Penney laughed like he’d been expecting that reaction. “Finally some respect from this goddamn town,” he said. He had a high, tight voice that would have seemed insolent just commenting on the weather.

Doyle said nothing. He watched a white-eyed figure on a painted bench. As he got closer, it became a slender, raven-haired young woman with a cigarette dangling between her lips. She caught his gaze.
 

“There you are,” she said.

Huh?

She drew the cigarette from her lips, tapped out the ash on the ground and grinned as Doyle hurried on.

Another shadow, smaller than the girl, disengaged itself from a tree larger than the saplings in the previous block, and a boy in his early teens made Doyle veer. The boy snorted.

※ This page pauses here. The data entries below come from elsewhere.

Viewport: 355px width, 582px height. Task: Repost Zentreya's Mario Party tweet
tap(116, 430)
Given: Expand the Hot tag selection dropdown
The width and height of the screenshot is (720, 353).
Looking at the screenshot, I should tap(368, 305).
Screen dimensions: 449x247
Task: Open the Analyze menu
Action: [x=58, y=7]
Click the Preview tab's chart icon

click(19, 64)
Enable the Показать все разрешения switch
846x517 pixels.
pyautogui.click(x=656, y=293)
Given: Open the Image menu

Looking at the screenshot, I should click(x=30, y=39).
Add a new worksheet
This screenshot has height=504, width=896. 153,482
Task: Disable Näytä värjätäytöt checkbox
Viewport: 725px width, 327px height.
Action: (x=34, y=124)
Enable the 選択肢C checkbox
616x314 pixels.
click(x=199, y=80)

Footfalls. More pairs of feet than just Penney's following him like echoes. He forced himself to maintain a steady pace and not look back. He was nearly to Third Street. Half a block away, four elderly people sipped cool drinks at a café table set up in front of a bookstore. Three younger men drew around the seated figures and the four hurriedly rose and finished their drinks.
 

“Stay awhile, Grandma,” one of the newcomers called out and the others hooted.
 

His deep rumble identified him immediately as the notorious Purcell.

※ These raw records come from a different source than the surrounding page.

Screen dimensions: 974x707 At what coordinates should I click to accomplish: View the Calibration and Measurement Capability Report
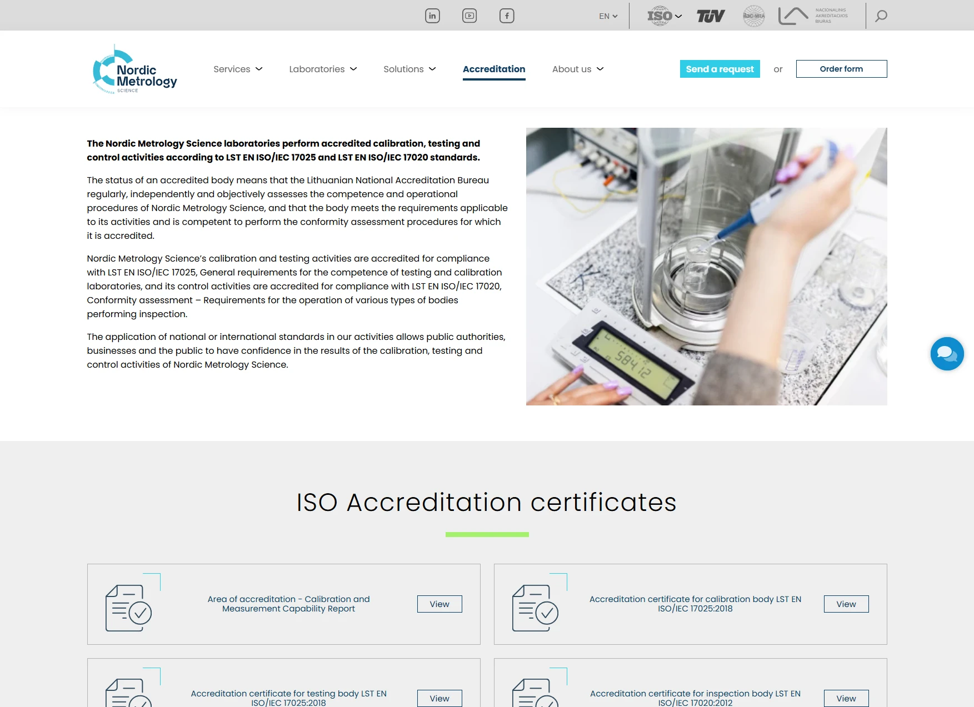point(439,604)
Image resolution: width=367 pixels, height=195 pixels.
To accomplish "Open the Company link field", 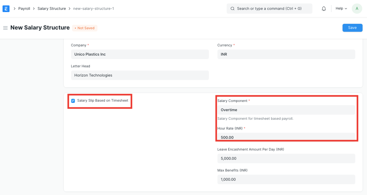I will coord(140,54).
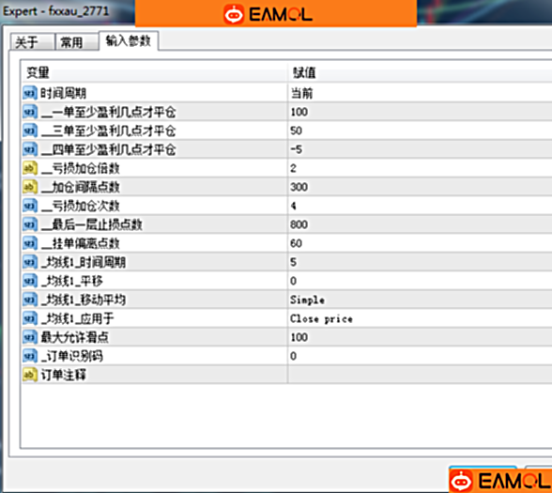552x493 pixels.
Task: Click the icon beside 最大允许滑点
Action: click(30, 337)
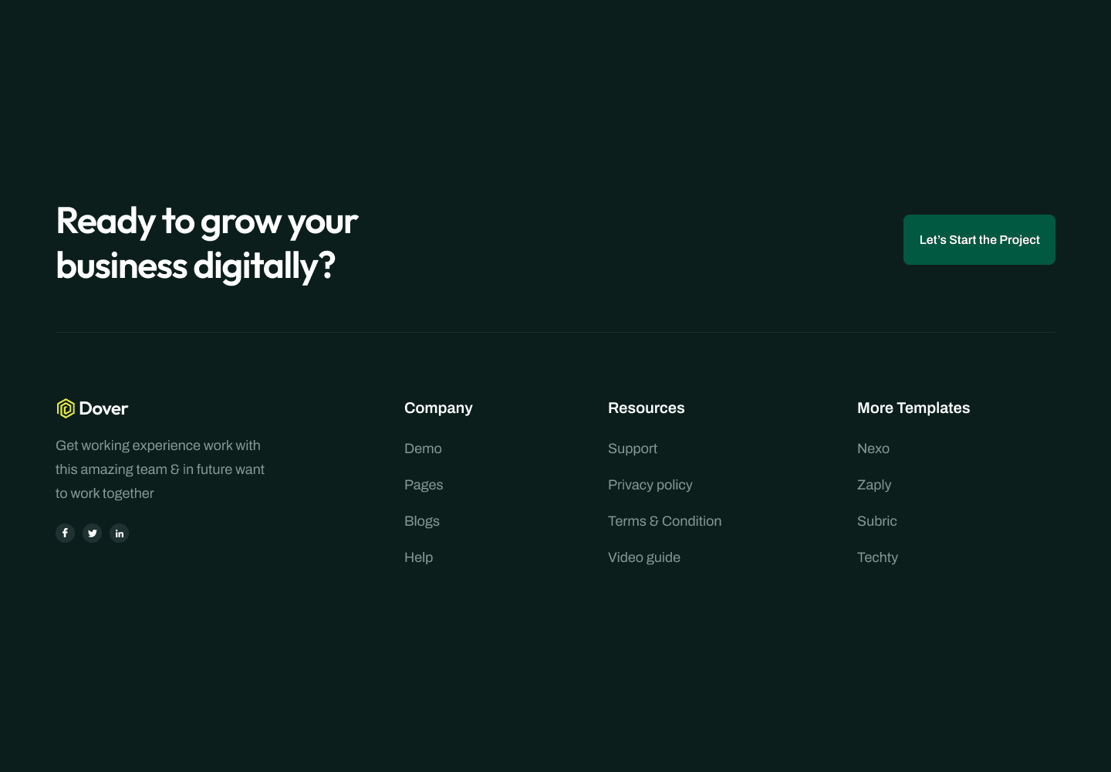Open the LinkedIn profile icon
The image size is (1111, 772).
click(x=119, y=533)
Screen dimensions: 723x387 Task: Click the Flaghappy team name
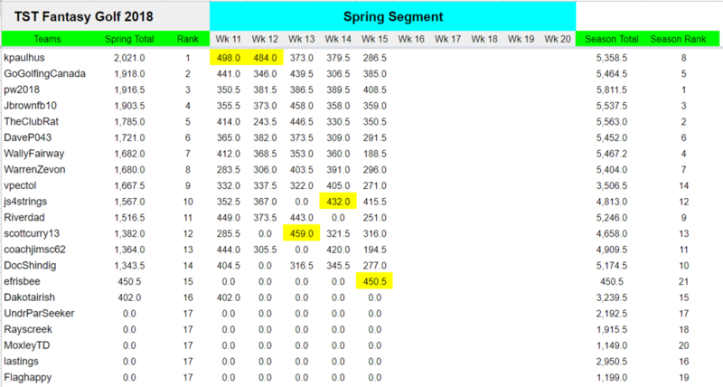pyautogui.click(x=26, y=377)
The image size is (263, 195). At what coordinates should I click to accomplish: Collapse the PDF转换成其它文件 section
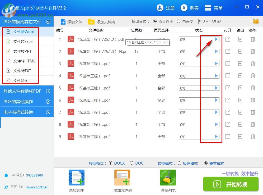[x=49, y=22]
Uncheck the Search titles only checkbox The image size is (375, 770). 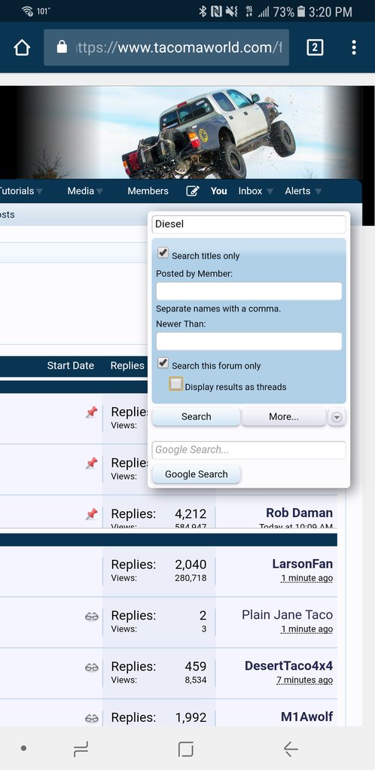pyautogui.click(x=163, y=254)
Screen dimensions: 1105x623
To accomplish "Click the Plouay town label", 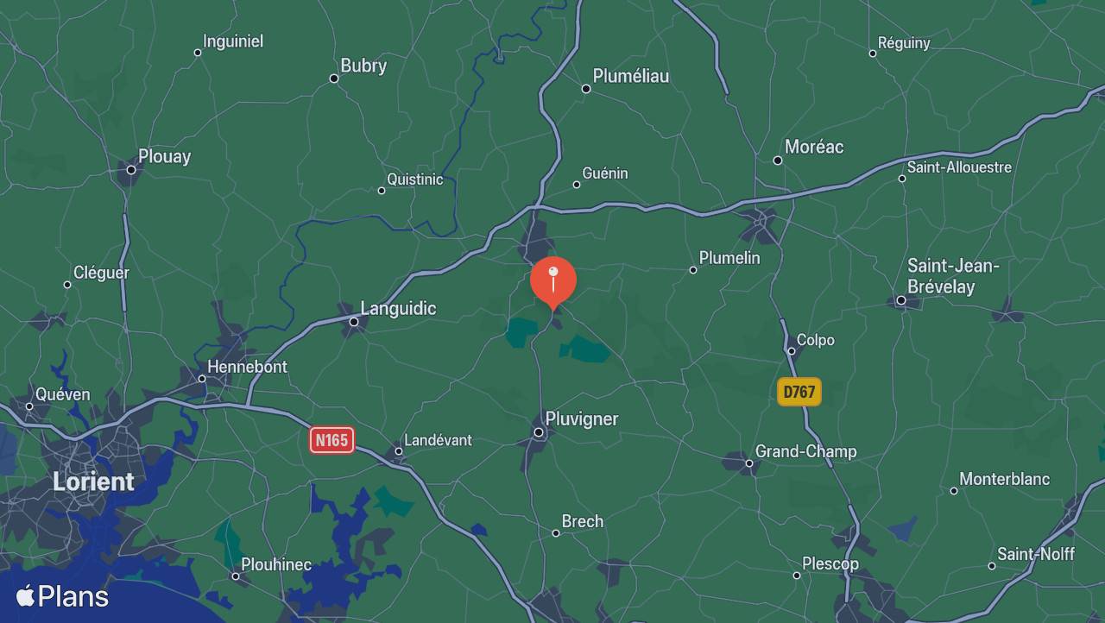I will coord(164,157).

Doyle had seen him with the cop, McConlon, on other nights. Just hanging, the two of them with heads together. Purcell's rigid face was now blue with stubble.

“How ya doing, Doyle?” Purcell said, eyes locked in on him as the old folks scuttled away.

Doyle wouldn’t have even guessed that Purcell knew his name.
Bro;
that's all he'd heard from them before now.

“Hey, Duane, don’t he look like the dude on TV?”

Coarse laughter. Lots of it.
 

Doyle whirled to see too many young men. They came closer, clustered around him in a claustrophobic circle. No, not just men. There was the slender dark-haired girl with the cigarette, and the younger boy. And still others coming at him from out of the darkness.

“You mean the comedian dude?” said Purcell. Then to Doyle: “Say something funny, bruthuh.”
 

Doyle jerked backwards as something touched his foot. He looked down in disgust as he felt the rat’s cold belly and sorry-assed tail slithering across his shoe and touching up against one bare ankle. He stepped back quickly as the thing ambled into the night.
 

“Jesus,” he said.

The town was full of the things.

More wild laughter. Keep walking, he told himself. They wouldn’t do anything with all these town folks out. Doyle had been stopped just out of the business district, and most of the strolling townspeople seemed to have found other placed to be, but he still saw the occasional car on the street out front and hand-holding couples quickly squeezing past the crowd on the sidewalk. It was too busy out here for him to be in any real danger.

Besides, The Sundown was just a couple more blocks to the east. Not far at all in a car. Course, he was on foot. And currently surrounded by eight or ten townies who didn’t look like they were there to safeguard his way back.

Purcell broke from the circle and sat at the outdoor table the two elderly couples had hurriedly vacated. He made a quick hand motion and someone from the back of the cluster dropped something heavy onto the tabletop. He grunted at the effort and the glass-topped table shuddered.

Doyle swallowed to wet the cement that had formed in his throat. “Okay, a suitcase,” he said, trying to keep it light.